When the New Jersey Supreme Court recently ruled that feeding tubes could also be removed from a terminally ill patient, we started getting a lot of calls from the press asking if this would change the care Karen was getting. We discussed it but decided it isn’t something we choose to do. We feel that she is in God’s care, and as long as we can we’ll leave her that way.
Karen is not always on our minds. If she were, we’d both probably have had nervous breakdowns. Over the years we’ve learned ways to keep busy. When Karen went into the nursing home, a traumatic phase of our lives ended, and we started to look for something positive to do in her name. That’s how the hospice program began. It’s a home-care program for terminally ill patients. The program’s fifth anniversary will be April 15, and in that time we’ve served almost 300 families. In a way our prayers have been answered—something positive has come out of this tragedy.
Our family has always had good relationships, but this has brought us even closer. You know, Irish people, especially the men, often don’t show their emotions. They believe it’s a weakness. But now all of us can become very emotional. At times we’ve all cried. Every time Mary Ellen comes to the house, we hug, and even John and his father have hugged every once in a while. It’s something we should have done more often all along.

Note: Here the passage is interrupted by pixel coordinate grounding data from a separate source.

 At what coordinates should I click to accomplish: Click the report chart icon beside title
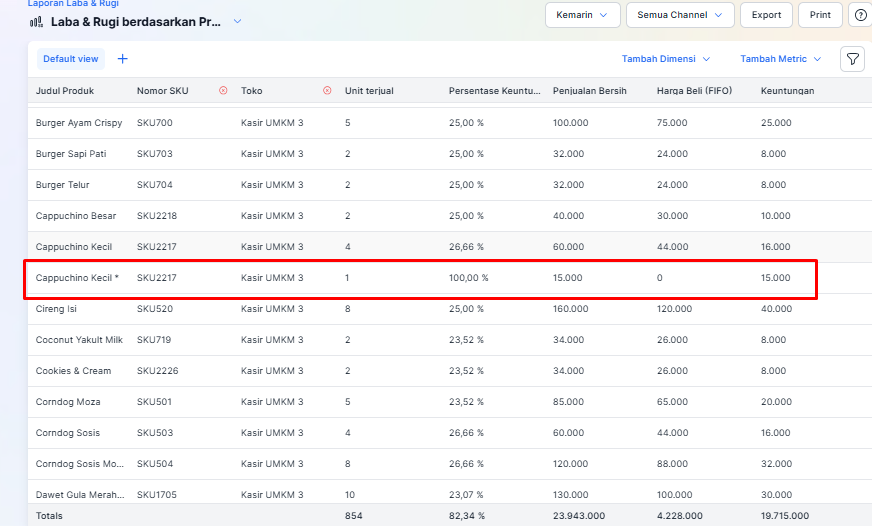36,21
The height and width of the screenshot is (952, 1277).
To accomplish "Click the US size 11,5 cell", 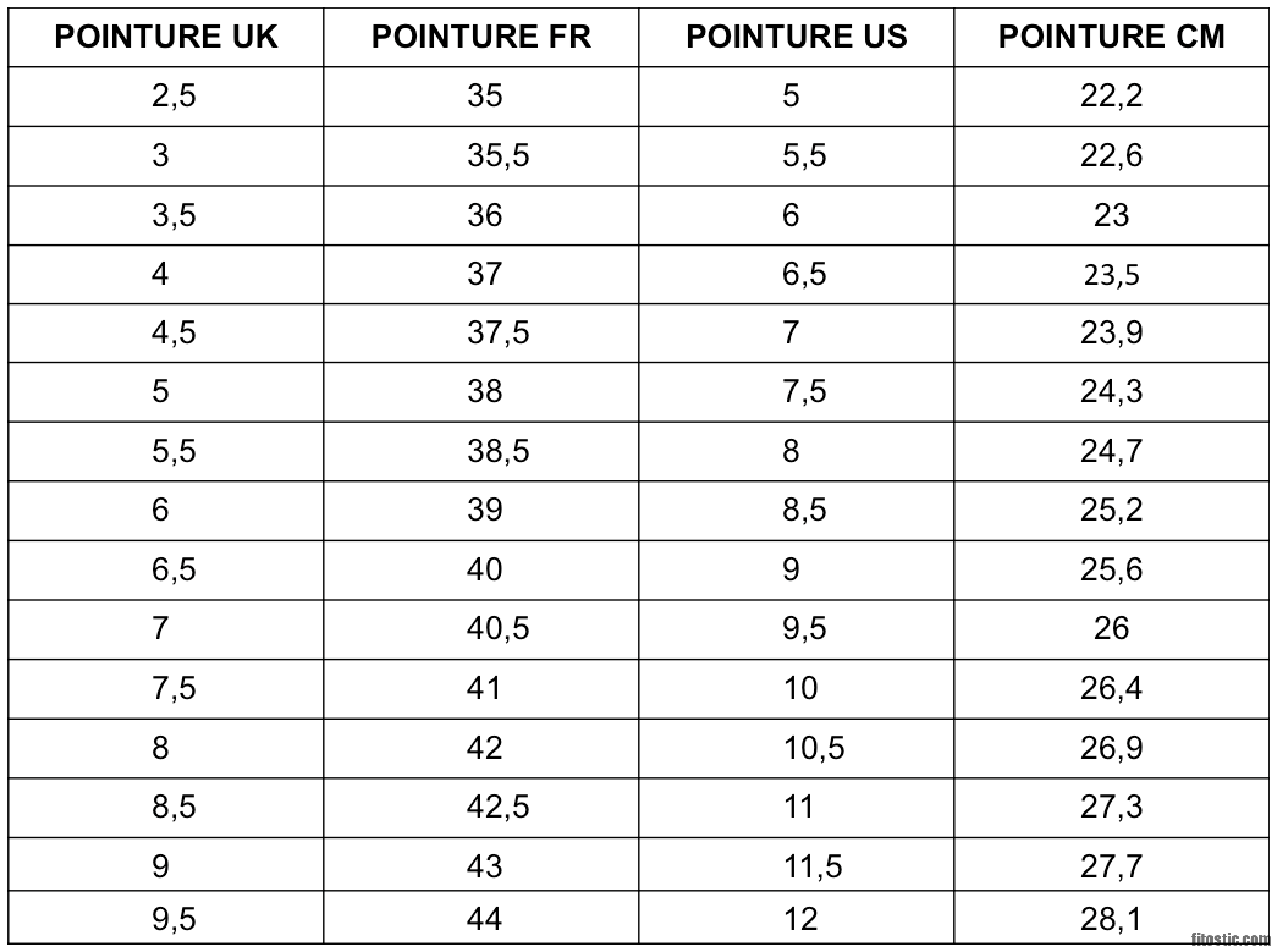I will pos(813,866).
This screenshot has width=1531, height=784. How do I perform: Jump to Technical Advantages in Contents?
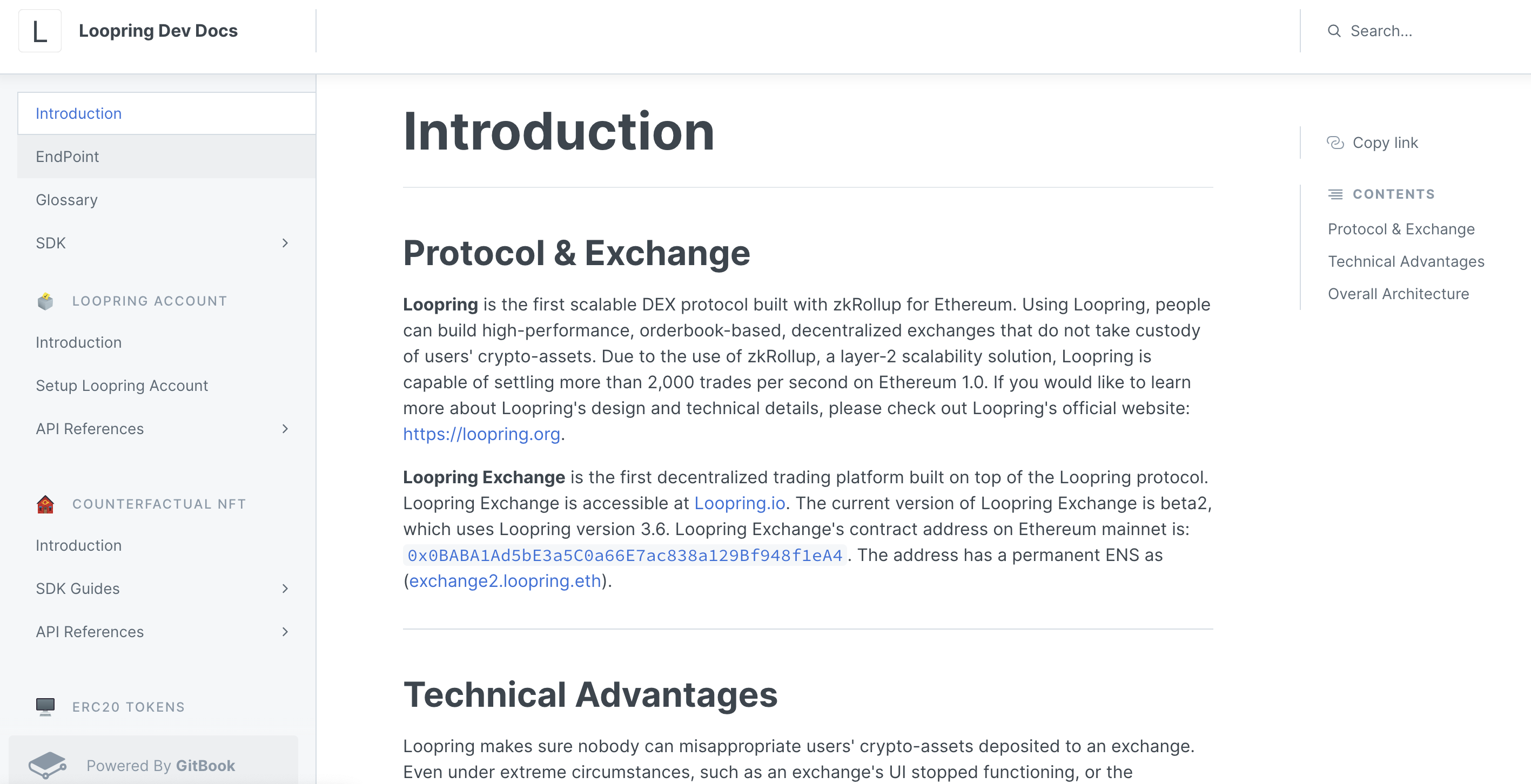pyautogui.click(x=1406, y=261)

We try not to think about miracles happening. We know there is no medical hope, but if you believe in God, that has to be an option. We used to think that we were prepared for Karen’s death. Then she developed a serious infection soon after we brought her to the nursing home. That’s when we found out we weren’t prepared. Visiting her has become a way of life. Her father visits every day on his way to work, and the children visit occasionally. She is still a part of our lives. When she dies, there will be no more visits. There will be no more Karen to hold.